New Delhi — Scientists say the rapid adoption of a painkiller by Indian farmers for their livestock in the 1990s led to the accidental deaths of half a million people and massive economic losses — not from harm to livestock, but from the loss of millions of vultures, scavengers that historically devoured animal remains before they rotted and became vectors of disease.

In the early 1990s, the patent on a painkiller called diclofenac was lifted, making the drug cheap and widely available to India’s vast agricultural sector. Farmers use it to treat a wide range of diseases in cattle. But even a small amount of the drug is deadly to vultures. Since its widespread use in India began, the population of domestic vultures has dropped from 50 million to just a few thousand. The impact on humans has been monumental, reflecting the vital role these scavengers play, according to a study published by the American Economic Association.

Vultures have played a crucial role in Indian ecosystems for centuries. According to the authors of the study, “The Social Costs of Keystone Species Collapse: Evidence from Vulture Declines in India,” these large domesticated birds are a “keystone species,” meaning a species that plays an irreplaceable role in an ecosystem.

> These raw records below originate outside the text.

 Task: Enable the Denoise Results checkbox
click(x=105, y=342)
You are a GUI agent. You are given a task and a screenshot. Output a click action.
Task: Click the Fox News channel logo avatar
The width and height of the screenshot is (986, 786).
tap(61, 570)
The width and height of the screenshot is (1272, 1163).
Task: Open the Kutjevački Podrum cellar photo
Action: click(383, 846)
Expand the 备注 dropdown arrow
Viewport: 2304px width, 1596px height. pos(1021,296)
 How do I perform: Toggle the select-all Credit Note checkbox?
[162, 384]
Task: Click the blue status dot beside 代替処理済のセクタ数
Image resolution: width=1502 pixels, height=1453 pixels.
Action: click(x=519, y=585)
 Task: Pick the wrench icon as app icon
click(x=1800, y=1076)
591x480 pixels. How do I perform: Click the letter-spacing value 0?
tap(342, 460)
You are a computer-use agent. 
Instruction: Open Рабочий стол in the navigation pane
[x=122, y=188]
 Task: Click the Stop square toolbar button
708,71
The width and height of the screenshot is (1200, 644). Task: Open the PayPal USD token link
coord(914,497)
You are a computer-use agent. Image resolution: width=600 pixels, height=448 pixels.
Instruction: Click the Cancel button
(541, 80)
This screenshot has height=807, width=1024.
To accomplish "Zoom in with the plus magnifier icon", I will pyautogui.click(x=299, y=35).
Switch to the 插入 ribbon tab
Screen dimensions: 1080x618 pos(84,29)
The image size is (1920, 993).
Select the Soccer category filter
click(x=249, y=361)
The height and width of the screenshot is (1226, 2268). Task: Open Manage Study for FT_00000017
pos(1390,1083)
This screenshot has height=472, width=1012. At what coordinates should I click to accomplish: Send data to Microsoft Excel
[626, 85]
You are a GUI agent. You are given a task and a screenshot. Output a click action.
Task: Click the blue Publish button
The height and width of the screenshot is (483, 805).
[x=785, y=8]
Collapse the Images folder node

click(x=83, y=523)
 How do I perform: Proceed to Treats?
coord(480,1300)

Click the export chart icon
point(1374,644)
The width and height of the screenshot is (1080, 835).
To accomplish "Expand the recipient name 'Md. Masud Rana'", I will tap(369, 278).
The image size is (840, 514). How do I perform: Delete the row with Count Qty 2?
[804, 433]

They are the only scavengers that feed exclusively on carcasses, and they do so extremely efficiently, quickly devouring the remains and leaving little behind that could spread disease. The study authors say that Indian vultures typically ate at least 50 million animal carcasses each year before their population was decimated.

World Wildlife Day
A vulture feeds on a buffalo carcass in Kaziranga National Park in Assam, India, in a March 3, 2024 file photo.

Anuwar Hazarika/NurPhoto/Getty


In doing so, they prevented dead livestock from rotting and the deadly bacteria and other pathogens that thrive in carcasses from being transmitted to human populations.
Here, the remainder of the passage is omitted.